We also need to setup in SMUI the the name of the index we're going to be doing active search management for. We do this via

curl -X PUT -H "Content-Type: application/json" -d '{"name":"ecommerce", "description":"Ecommerce Demo"}' http://localhost:9000/api/v1/solr-index

Grab the returnId from the response, something like 3f47cc75-a99f-4653-acd4-a9dc73adfcd1, you'll need it for the next steps!

export SOLR_INDEX_ID=5bc6e917-33b7-45ec-91ba-8e2c4a2e8085
curl -X PUT -H "Content-Type: application/json" -d '{"name":"product_type"}' http://localhost:9000/api/v1/${SOLR_INDEX_ID}/suggested-solr-field
curl -X PUT -H "Content-Type: application/json" -d '{"name":"title"}' http://localhost:9000/api/v1/${SOLR_INDEX_ID}/suggested-solr-field

Now go ahead and confirm that SMUI is working by visiting http://localhost:9000. We'll learn more about using SMUI later, however test that it's working by clicking the Publish to LIVE button. You will get a confirmation message that the rules were deployed.

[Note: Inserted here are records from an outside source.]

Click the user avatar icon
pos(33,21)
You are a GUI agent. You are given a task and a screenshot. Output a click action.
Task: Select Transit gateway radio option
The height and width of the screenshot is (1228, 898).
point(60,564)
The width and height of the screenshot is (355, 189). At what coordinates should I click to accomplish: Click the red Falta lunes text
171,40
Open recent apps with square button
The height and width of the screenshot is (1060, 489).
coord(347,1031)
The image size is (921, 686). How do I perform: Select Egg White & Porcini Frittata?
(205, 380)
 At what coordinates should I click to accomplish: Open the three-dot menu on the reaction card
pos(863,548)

Now we want to pivot to setting up our Offline Testing Environment. Today we have two open source projects integrated into Chorus: Quepid and Rated Ranking Evaluator (RRE).

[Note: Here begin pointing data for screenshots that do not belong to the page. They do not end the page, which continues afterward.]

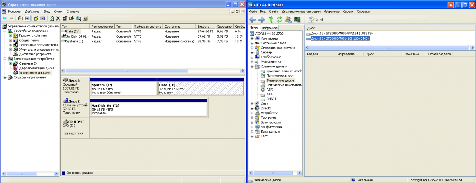The image size is (476, 183).
Task: Select the SMART item in storage tree
Action: coord(271,99)
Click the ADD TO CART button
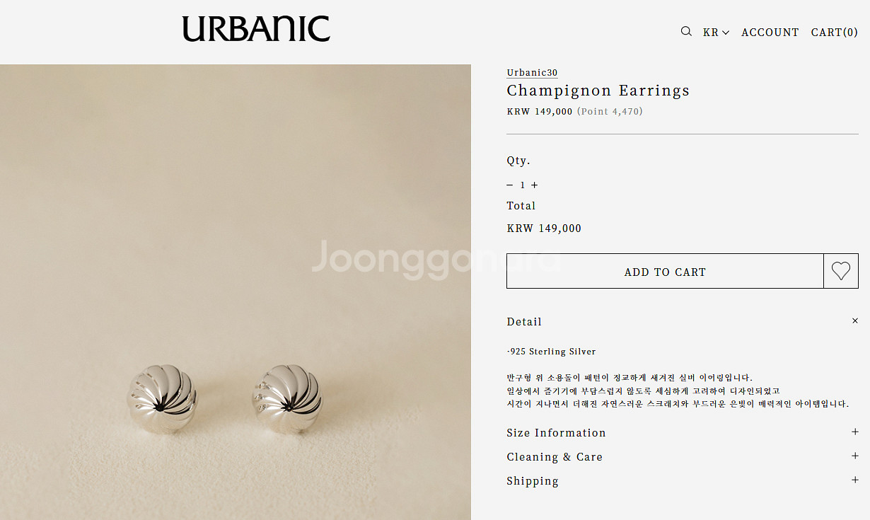This screenshot has width=870, height=520. (x=665, y=271)
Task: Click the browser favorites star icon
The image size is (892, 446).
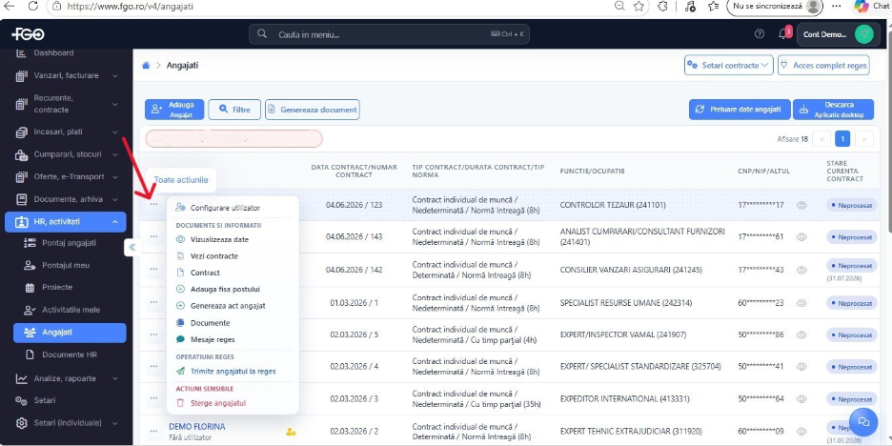Action: click(x=639, y=7)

We'll start with Quepid and then move on to RRE.

First we need to create the database for Quepid:

docker-compose run --rm quepid bin/rake db:setup

We also need to create you an account with Administrator permissions:

docker-compose run quepid thor user:create -a [email protected] "Chorus Admin" password

Visit Quepid at http://localhost:3000 and log in with the email and password you just set up.

Go through the initial case setup process. Quepid will walk you through setting up a Movie Cases case via a Wizard interface, and then show you some of the key features of Quepid's UI. I know you want to skip the tour of Quepid interface, however there is a lot of interactivity in the UI, so it's worth going through the tutorial to get acquainted!

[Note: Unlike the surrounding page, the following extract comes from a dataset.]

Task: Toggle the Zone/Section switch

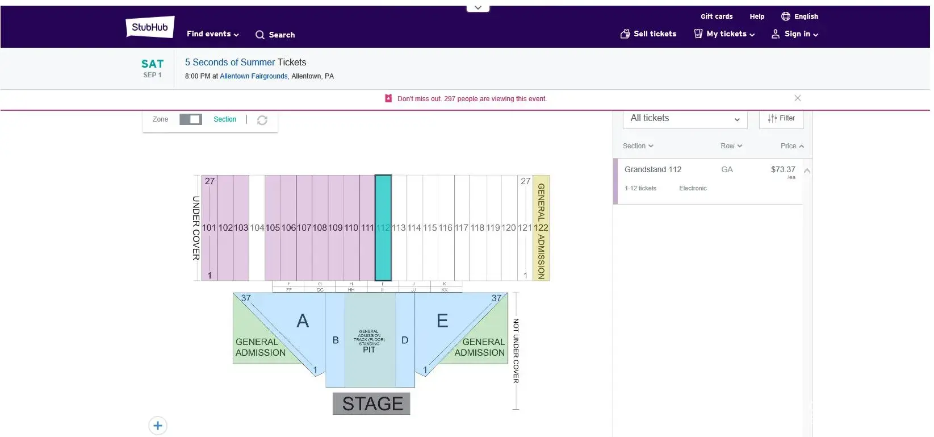Action: coord(191,119)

Now we are ready to confirm our second Offline Testing tool, Rated Ranking Evaluator, commonly called RRE, is ready to go. Unlike Quepid, which is a webapp, RRE is a set of command line tools that run tests, and then publishes the results in both a Excel spreadsheet format and a web dashboard.

Now, lets confirm that you can run the RRE command line tool. Go ahead and run a regression:

docker-compose run rre mvn rre:evaluate

You should see some output, and you should see the output saved to ./rre/target/rre/evaluation.json in your local directory. We've wrapped RRE inside of the Docker container, so you can edit the RRE configurations locally, but run RRE in the container.

Now, let's go ahead and make sure we publish the results of our evaluation:

docker-compose run rre mvn rre-report:report

You can now see a html page saved to ./rre/target/site/rre-report.html.

Bring up http://localhost:7979 and you will see a relatively unexciting empty dashboard. Don't worry, in our first kata, we'll do a relevancy test and fill this dashboard in.

Last but not least we want to set up what we need to monitor our end user facing applications. We use Prometheus and Grafana for this task. Prometheus is already collecting and storing data. For Grafana we need to set up a user and grant this user administrative rights in Grafana:

curl -u admin:password -S -X POST -H "Content-Type: application/json" -d '{"email":"[email protected]", "name":"Chorus Admin", "role":"admin", "login":"[email protected]", "password":"password", "theme":"light"}' http://localhost:9091/api/admin/users
curl -u admin:password -S -X PUT -H "Content-Type: application/json" -d '{"isGrafanaAdmin": true}' http://localhost:9091/api/admin/users/2/permissions
curl -u admin:password -S -X POST -H "Content-Type: application/json" http://localhost:9091/api/users/2/using/1

Check if Grafana is up and running and the freshly created user has access by logging into Grafana at http://localhost:9091 using the username [email protected] with the password password. We'll dive into the details of observability in Kata 003 Observability in Chorus.

Congratulations! You now have Chorus successfully running with its components!